False report of Indian gunman forces Rapid City lockdown 4-18-07

RAPID CITY, S.D. (AP) - A 15-year-old boy who lied about a gunman roaming the Rapid City Central High School parking lot on Tuesday is facing criminal charges in juvenile court, but that might be about as much as the public will ever find out about the teen.

The boy told a security officer Tuesday morning that he saw a man with a gun on school property, prompting officials to lock down the high school and all other public schools in the city for the morning. Central students were taken to the Rushmore Plaza Civic Center, where they eventually were reunited with their parents.

The boy confessed to the lie during questioning at the police station and was sent to juvenile detention, police Capt. Ed Hofkamp said.

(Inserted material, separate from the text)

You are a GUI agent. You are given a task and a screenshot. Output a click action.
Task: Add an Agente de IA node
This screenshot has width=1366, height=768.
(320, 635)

``The student is arrested, and he'll be placed in our juvenile services center pending juvenile court action,'' Hofkamp said. ``He'll be charged with false reporting and disruption of school.''

The charge likely would be misdemeanor with a top punishment of a year in jail and a $1,000 fine if an adult were involved. But the juvenile court system works differently.

Technically, it's not considered punishment, but rehabilitation, Attorney General Larry Long said Tuesday.

``It has more of a singular focus than the adult system, and the more singular focus is rehabilitation,'' Long said. ``And that's almost the only focus. The theory is that this child can be rehabilitated before he becomes an adult and the focus of the system changes.''

Part of the rehabilitation is protecting juvenile offenders from public scrutiny and ridicule, Long said. Except for rare cases involving the most serious crimes, proceedings for juvenile offenders are closed and their names protected.

It's unlikely the teen's name or what happens in juvenile court will ever be officially revealed, Long said.

The response by law officers and emergency crews was expensive, disruptive and nerve-racking to parents, but Hofkamp said it wasn't money, manpower or energy wasted.

``The ultimate goal in any of these situations is to protect lives. That's just what occurred today. It was a false report, but everybody went home OK,'' he said.

Minnehaha County Sheriff Mike Milstead watched news reports of the episode and said Rapid City authorities responded appropriately - especially considering the shooting of 32 people by a gunman at Virginia Tech the day before.

Also, Friday is the eighth anniversary of the Littleton, Colo., school shooting.

``I think law enforcement and schools across the nation are at a higher state of alert because of all that. We know that sometimes an incident like that can prompt copy cats,'' Milstead said.

Meanwhile, the false report stirred concerns about racial tensions because the youth claimed the mythical gunman was an American Indian.

Robert Cook, a Lakota who teaches at Central in the Lakolkiciyapi room, a program for at-risk ninth-grade students, said the criminal stereotype was disheartening.

``It's real unfortunate that the allegation was made that it was an American Indian,'' Cook said.

About an hour before the lockdown, Cook and his students had smudged with sage and offered a moment of silence for the students at Virginia Tech.

``Normally, I wouldn't do something like that, but today I did. It was just so ironic, that then an hour later it happened in our school,'' he said Tuesday.

Marvel Handboy, a Central parent, said she worried about racial tensions being fanned by the report that it was an Indian.

``What is happening in this school?'' she said.

Harry Brenden, assistant superintendent in Rapid City, said there were no racial overtones.

``This has got absolutely nothing to do with race. The kid made a false report. He had his five minutes in the sun. We'll take disciplinary action that's appropriate,'' Brenden said.

Central parent Jim Doyle agreed. ``I think it was just a kid's story,'' he said.